• [ENTRIES PROVIDED]
□ □ □ □
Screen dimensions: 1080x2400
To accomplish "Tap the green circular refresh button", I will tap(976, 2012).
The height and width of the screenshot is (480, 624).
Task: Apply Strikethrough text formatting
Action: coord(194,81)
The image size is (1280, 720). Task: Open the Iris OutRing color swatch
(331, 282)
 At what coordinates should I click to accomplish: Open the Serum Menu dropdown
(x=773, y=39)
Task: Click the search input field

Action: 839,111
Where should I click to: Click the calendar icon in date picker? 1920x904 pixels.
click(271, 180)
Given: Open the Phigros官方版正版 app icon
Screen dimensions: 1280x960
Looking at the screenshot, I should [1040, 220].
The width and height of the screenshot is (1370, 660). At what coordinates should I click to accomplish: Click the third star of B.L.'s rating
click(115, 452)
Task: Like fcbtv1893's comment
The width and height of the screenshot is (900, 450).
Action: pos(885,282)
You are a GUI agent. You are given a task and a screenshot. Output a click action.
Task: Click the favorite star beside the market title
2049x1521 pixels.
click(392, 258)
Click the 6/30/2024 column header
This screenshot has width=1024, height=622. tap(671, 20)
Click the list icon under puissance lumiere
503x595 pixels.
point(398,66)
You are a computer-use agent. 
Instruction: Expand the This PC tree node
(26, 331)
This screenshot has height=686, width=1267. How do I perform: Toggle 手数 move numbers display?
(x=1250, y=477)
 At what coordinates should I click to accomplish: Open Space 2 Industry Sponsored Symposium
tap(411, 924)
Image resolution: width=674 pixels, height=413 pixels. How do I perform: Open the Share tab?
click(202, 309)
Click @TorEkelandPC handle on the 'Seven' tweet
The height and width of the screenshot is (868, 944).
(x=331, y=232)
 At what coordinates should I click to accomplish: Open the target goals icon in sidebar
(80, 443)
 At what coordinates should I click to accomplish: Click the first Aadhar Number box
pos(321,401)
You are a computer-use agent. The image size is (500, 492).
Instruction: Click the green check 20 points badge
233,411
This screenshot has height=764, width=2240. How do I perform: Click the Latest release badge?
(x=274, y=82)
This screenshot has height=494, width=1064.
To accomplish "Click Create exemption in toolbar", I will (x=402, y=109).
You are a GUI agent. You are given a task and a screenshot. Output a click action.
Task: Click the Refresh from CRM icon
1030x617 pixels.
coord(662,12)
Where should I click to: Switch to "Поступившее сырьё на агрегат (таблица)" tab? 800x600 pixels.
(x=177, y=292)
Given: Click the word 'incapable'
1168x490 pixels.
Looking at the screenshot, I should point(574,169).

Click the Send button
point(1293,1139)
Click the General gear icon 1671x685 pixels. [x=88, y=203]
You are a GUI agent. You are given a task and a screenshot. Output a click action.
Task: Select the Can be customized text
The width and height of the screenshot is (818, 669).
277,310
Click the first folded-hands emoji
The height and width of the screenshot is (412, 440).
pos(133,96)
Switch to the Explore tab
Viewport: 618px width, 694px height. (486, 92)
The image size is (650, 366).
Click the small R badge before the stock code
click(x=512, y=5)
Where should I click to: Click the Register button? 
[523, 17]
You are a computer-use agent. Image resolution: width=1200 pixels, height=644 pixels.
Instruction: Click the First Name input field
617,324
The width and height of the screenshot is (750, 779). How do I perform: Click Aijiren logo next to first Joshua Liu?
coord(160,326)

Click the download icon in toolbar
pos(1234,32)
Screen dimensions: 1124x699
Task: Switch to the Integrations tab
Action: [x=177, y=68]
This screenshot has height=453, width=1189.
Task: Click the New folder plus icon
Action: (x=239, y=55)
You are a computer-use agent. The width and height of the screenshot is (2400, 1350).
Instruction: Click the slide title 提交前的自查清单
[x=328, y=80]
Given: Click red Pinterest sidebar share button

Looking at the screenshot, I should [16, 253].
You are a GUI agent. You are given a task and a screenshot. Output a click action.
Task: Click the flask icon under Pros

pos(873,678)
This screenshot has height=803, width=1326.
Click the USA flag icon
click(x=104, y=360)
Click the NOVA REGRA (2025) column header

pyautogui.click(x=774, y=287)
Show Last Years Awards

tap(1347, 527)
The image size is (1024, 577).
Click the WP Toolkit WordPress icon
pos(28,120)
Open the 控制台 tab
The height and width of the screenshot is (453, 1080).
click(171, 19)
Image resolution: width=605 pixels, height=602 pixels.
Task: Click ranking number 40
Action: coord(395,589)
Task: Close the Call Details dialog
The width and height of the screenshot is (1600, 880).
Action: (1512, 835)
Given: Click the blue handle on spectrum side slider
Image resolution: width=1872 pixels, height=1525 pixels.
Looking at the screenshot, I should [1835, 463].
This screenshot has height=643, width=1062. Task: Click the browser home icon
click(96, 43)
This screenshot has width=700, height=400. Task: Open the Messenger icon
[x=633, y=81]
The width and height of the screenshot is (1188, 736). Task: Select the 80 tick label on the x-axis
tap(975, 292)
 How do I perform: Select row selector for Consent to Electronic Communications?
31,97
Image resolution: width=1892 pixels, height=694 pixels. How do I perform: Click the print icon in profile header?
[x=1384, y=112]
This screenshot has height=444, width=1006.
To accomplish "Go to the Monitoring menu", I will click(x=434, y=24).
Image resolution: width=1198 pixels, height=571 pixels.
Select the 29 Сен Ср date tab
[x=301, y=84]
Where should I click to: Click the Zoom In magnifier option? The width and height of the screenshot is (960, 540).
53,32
□ □ □ □
• [DESCRIPTION OF THE TASK]
What is needed is an exact reproduction of the data.

• [SOLUTION FOR THIS PROBLEM]
Screen dimensions: 1080x2400
To accomplish "Tap the green circular refresh button", I will tap(976, 2012).
The height and width of the screenshot is (480, 624).
Task: Apply Strikethrough text formatting
Action: coord(194,81)
The image size is (1280, 720). Task: Open the Iris OutRing color swatch
(331, 282)
 At what coordinates should I click to accomplish: Open the Serum Menu dropdown
(x=773, y=39)
Task: Click the search input field

Action: 839,111
Where should I click to: Click the calendar icon in date picker? 1920x904 pixels.
click(271, 180)
Given: Open the Phigros官方版正版 app icon
Screen dimensions: 1280x960
Looking at the screenshot, I should [1040, 220].
The width and height of the screenshot is (1370, 660). At what coordinates should I click to accomplish: Click the third star of B.L.'s rating
click(115, 452)
Task: Like fcbtv1893's comment
The width and height of the screenshot is (900, 450).
Action: pos(885,282)
You are a GUI agent. You are given a task and a screenshot. Output a click action.
Task: Click the favorite star beside the market title
2049x1521 pixels.
click(392, 258)
Click the 6/30/2024 column header
This screenshot has width=1024, height=622. tap(671, 20)
Click the list icon under puissance lumiere
503x595 pixels.
point(398,66)
You are a computer-use agent. 
Instruction: Expand the This PC tree node
(26, 331)
This screenshot has height=686, width=1267. How do I perform: Toggle 手数 move numbers display?
(x=1250, y=477)
 At what coordinates should I click to accomplish: Open Space 2 Industry Sponsored Symposium
tap(411, 924)
Image resolution: width=674 pixels, height=413 pixels. How do I perform: Open the Share tab?
click(202, 309)
Click @TorEkelandPC handle on the 'Seven' tweet
The height and width of the screenshot is (868, 944).
(x=331, y=232)
 At what coordinates should I click to accomplish: Open the target goals icon in sidebar
(80, 443)
 At what coordinates should I click to accomplish: Click the first Aadhar Number box
pos(321,401)
You are a computer-use agent. The image size is (500, 492).
Instruction: Click the green check 20 points badge
233,411
This screenshot has height=764, width=2240. How do I perform: Click the Latest release badge?
(x=274, y=82)
This screenshot has height=494, width=1064.
To accomplish "Click Create exemption in toolbar", I will (x=402, y=109).
You are a GUI agent. You are given a task and a screenshot. Output a click action.
Task: Click the Refresh from CRM icon
1030x617 pixels.
coord(662,12)
Where should I click to: Switch to "Поступившее сырьё на агрегат (таблица)" tab? 800x600 pixels.
(x=177, y=292)
Given: Click the word 'incapable'
1168x490 pixels.
Looking at the screenshot, I should point(574,169).

Click the Send button
point(1293,1139)
Click the General gear icon 1671x685 pixels. [x=88, y=203]
You are a GUI agent. You are given a task and a screenshot. Output a click action.
Task: Select the Can be customized text
The width and height of the screenshot is (818, 669).
277,310
Click the first folded-hands emoji
The height and width of the screenshot is (412, 440).
pos(133,96)
Switch to the Explore tab
Viewport: 618px width, 694px height. (486, 92)
The image size is (650, 366).
Click the small R badge before the stock code
click(x=512, y=5)
Where should I click to: Click the Register button? 
[523, 17]
You are a computer-use agent. Image resolution: width=1200 pixels, height=644 pixels.
Instruction: Click the First Name input field
617,324
The width and height of the screenshot is (750, 779). How do I perform: Click Aijiren logo next to first Joshua Liu?
coord(160,326)

Click the download icon in toolbar
pos(1234,32)
Screen dimensions: 1124x699
Task: Switch to the Integrations tab
Action: [x=177, y=68]
This screenshot has height=453, width=1189.
Task: Click the New folder plus icon
Action: (x=239, y=55)
You are a computer-use agent. The width and height of the screenshot is (2400, 1350).
Instruction: Click the slide title 提交前的自查清单
[x=328, y=80]
Given: Click red Pinterest sidebar share button

Looking at the screenshot, I should [16, 253].
You are a GUI agent. You are given a task and a screenshot. Output a click action.
Task: Click the flask icon under Pros

pos(873,678)
This screenshot has height=803, width=1326.
Click the USA flag icon
click(x=104, y=360)
Click the NOVA REGRA (2025) column header

pyautogui.click(x=774, y=287)
Show Last Years Awards

tap(1347, 527)
The image size is (1024, 577).
Click the WP Toolkit WordPress icon
pos(28,120)
Open the 控制台 tab
The height and width of the screenshot is (453, 1080).
click(171, 19)
Image resolution: width=605 pixels, height=602 pixels.
Task: Click ranking number 40
Action: coord(395,589)
Task: Close the Call Details dialog
The width and height of the screenshot is (1600, 880).
Action: (1512, 835)
Given: Click the blue handle on spectrum side slider
Image resolution: width=1872 pixels, height=1525 pixels.
Looking at the screenshot, I should [1835, 463].
This screenshot has height=643, width=1062. Task: Click the browser home icon
click(96, 43)
This screenshot has width=700, height=400. Task: Open the Messenger icon
[x=633, y=81]
The width and height of the screenshot is (1188, 736). Task: Select the 80 tick label on the x-axis
tap(975, 292)
 How do I perform: Select row selector for Consent to Electronic Communications?
31,97
Image resolution: width=1892 pixels, height=694 pixels. How do I perform: Click the print icon in profile header?
[x=1384, y=112]
This screenshot has height=444, width=1006.
To accomplish "Go to the Monitoring menu", I will click(x=434, y=24).
Image resolution: width=1198 pixels, height=571 pixels.
Select the 29 Сен Ср date tab
[x=301, y=84]
Where should I click to: Click the Zoom In magnifier option? The width and height of the screenshot is (960, 540).
53,32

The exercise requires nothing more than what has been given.